## Kaynak Metin

* * *

"İçtihat Metni"
MAHKEMESİ :ASLİYE HUKUK MAHKEMESİ
DAVA TÜRÜ : TAPU İPTALİ VE TESCİL - TAZMİNAT
Taraflar arasındaki tapu iptali ve tescil, tazminat davası sonunda Marmaris 2. Asliye Hukuk Mahkemesinden verilen 08/02/2019 tarihli ve 2014/255 Esas 2019/38 Karar sayılı karar yasal süre içerisinde davacı vekili tarafından duruşma istekli temyiz edilmiş olmakla; duruşma günü olarak saptanan 13/01/2022 Perşembe günü için yapılan tebligat üzerine temyiz eden davacı Bilnam İşletmecilik ve Ticaret Ltd.Şti temsilcisi ile temyiz edilen davalı ...vekili Avukat ... geldiler. Davetiye tebliğine rağmen diğer temyiz edilen dahili davalılar ... T.A.Ş. v.d. vekilleri gelmediler, Yokluklarında duruşmaya başlandı, süresinde verildiği ve kayıt olunduğu anlaşılan temyiz dilekçesinin kabulüne karar verildikten sonra, dosya incelenip gereği düşünüldü:
I. DAVA
Davacı vekili dava dilekçesinde; davacı şirketin, ... Şirketler Grubu bünyesinde bir şirket iken, ortaklar kurulunca 09.10.2008 tarihinde alınan karar uyarınca grup bünyesinde yer alan şirketlerin ortaklar arasında paylaştırılması süreci başlatıldığını, bu paylaşmaya esas olarak karşılıklı hisse devirleri, taşınmaz devirleri, araç ve menkul devirleri gerçekleştirildiğini, tüm paylaşım sonrasında nihai denkliğin sağlanması için ortaklardan birinin diğerine yapacağı nakit ödeme şartlarını ve sair edimlerini düzenleyen yazılı bir protokol yapılması hususunda sözlü mutabakata varıldığını, bu kapsamda şirketin maliki olduğu 17, 22, 72, 73, 74, 282 ve 283 parsel sayılı taşınmazların davalı ...’a satış suretiyle temlik edildiğini, anılan protokolün yapılacağı inancı ve saiki ile hareket edildiğini, ancak ortak çalışma sonucu tasfiyeye ilişkin hazırlanan protokolün hâkim ortaklardan olan davalının eşi ... tarafından imzalanmadığını, bu konuda gönderilen ihtarların da sonuçsuz kaldığını, taşınmazların bedellerinin de ödenmediğini ileri sürerek, tapu kayıtlarının iptali ile şirket adına tesciline, olmadığı takdirde dava konusu taşınmazların rayiç bedeli olarak 350.000,00 TL ile tapu devir işlemleri için ödenen 10.000,00 TL olmak üzere toplam 360.000,00 TL’nin davalıdan tahsiline karar verilmesini istemiştir.

* * *

## Sağlanan Veriler
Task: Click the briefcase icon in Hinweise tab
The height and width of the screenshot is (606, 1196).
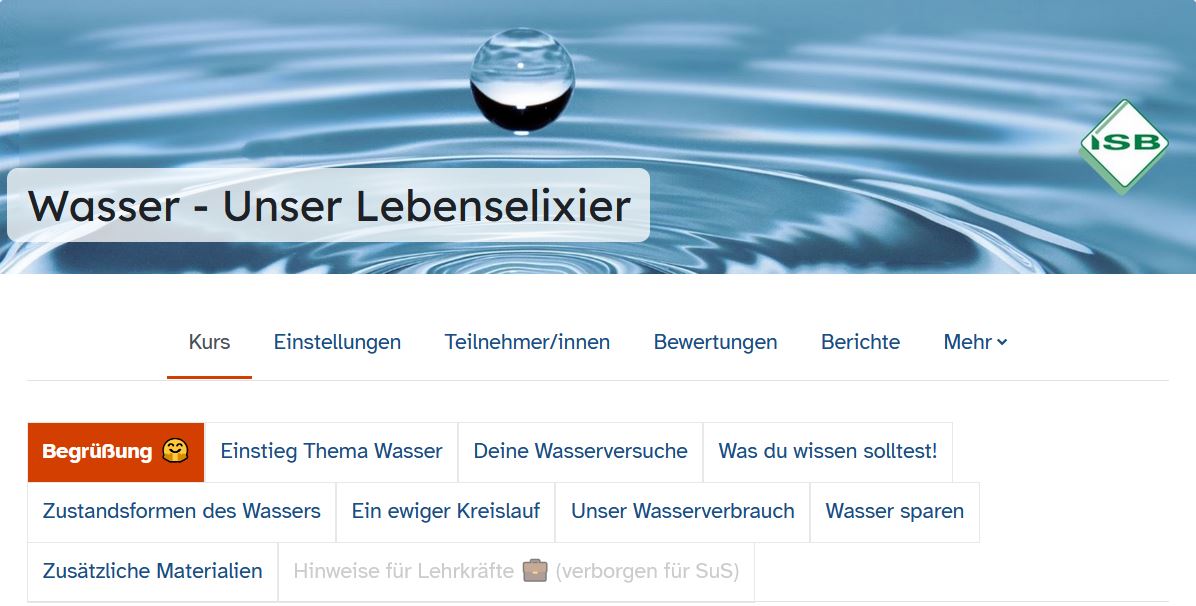Action: point(535,570)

* * *

## Yapılacak Görevler
**A)** Kaynak metinde şirketin maliki olduğu ve davalıya satış yoluyla temlik edildiği belirtilen taşınmazların parsel numaralarını sıralayın.
**B)** Kaynak metne göre duruşma günü olarak hangi tarih saptanmıştır?
Veriler bu çalışmada hiçbir rol oynamaz.

## Görev Yanıtları
**A)** 17, 22, 72, 73, 74, 282 ve 283.

**B)** Duruşma günü olarak 13/01/2022 Perşembe günü saptanmıştır.